Dynamic imposter based online instance matching for person search
Introduction
Person re-identification is the task of searching person-of-interest across non-overlapping camera views[1]. It has attracted growing research interests for its great value of applications in criminal spotting [2], multi-pedestrian tracking [3] and intelligent security [4]. Numerous endeavors on person re-identification have been made over recent decades [5], [6]. However, it is still far from applying current person re-identification techniques into practical intelligent monitoring systems. One of the key reasons is that typical re-identification systems assume that the person images must be well cropped and aligned from the scene images. While in real-world applications, we usually need to find a target person from the whole images or video frames without available pedestrian boxes.

AVAILABLE DATA:
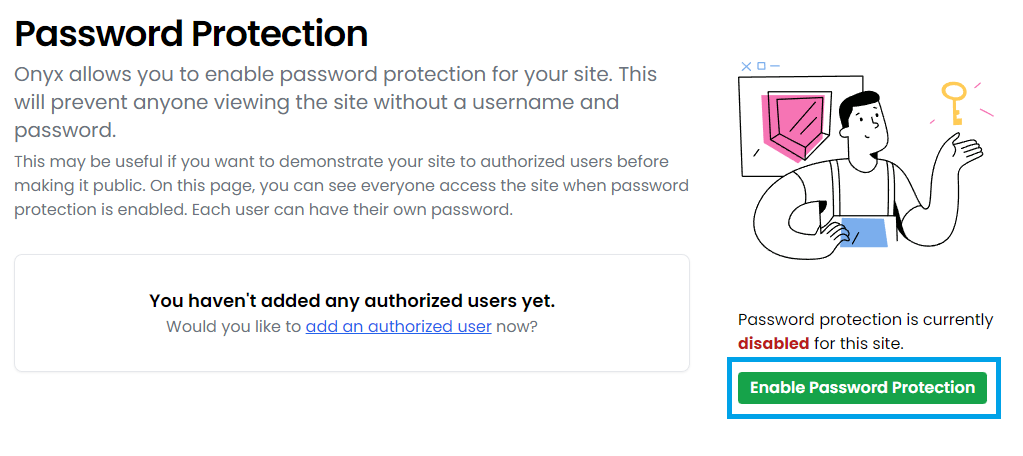Image resolution: width=1023 pixels, height=456 pixels.
Task: Click the paragraph starting 'This may be useful'
Action: point(352,186)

EXERCISE REQUIREMENTS:
A - In the person re-identification introduction, what do typical re-identification systems assume about person images?
B - Retype the person re-identification introduction from "Dynamic imposter based" to "available pedestrian boxes.".

WORKED SOLUTIONS:
A - They assume the person images must be well cropped and aligned from the scene images.

B -
Dynamic imposter based online instance matching for person search
Introduction
Person re-identification is the task of searching person-of-interest across non-overlapping camera views[1]. It has attracted growing research interests for its great value of applications in criminal spotting [2], multi-pedestrian tracking [3] and intelligent security [4]. Numerous endeavors on person re-identification have been made over recent decades [5], [6]. However, it is still far from applying current person re-identification techniques into practical intelligent monitoring systems. One of the key reasons is that typical re-identification systems assume that the person images must be well cropped and aligned from the scene images. While in real-world applications, we usually need to find a target person from the whole images or video frames without available pedestrian boxes.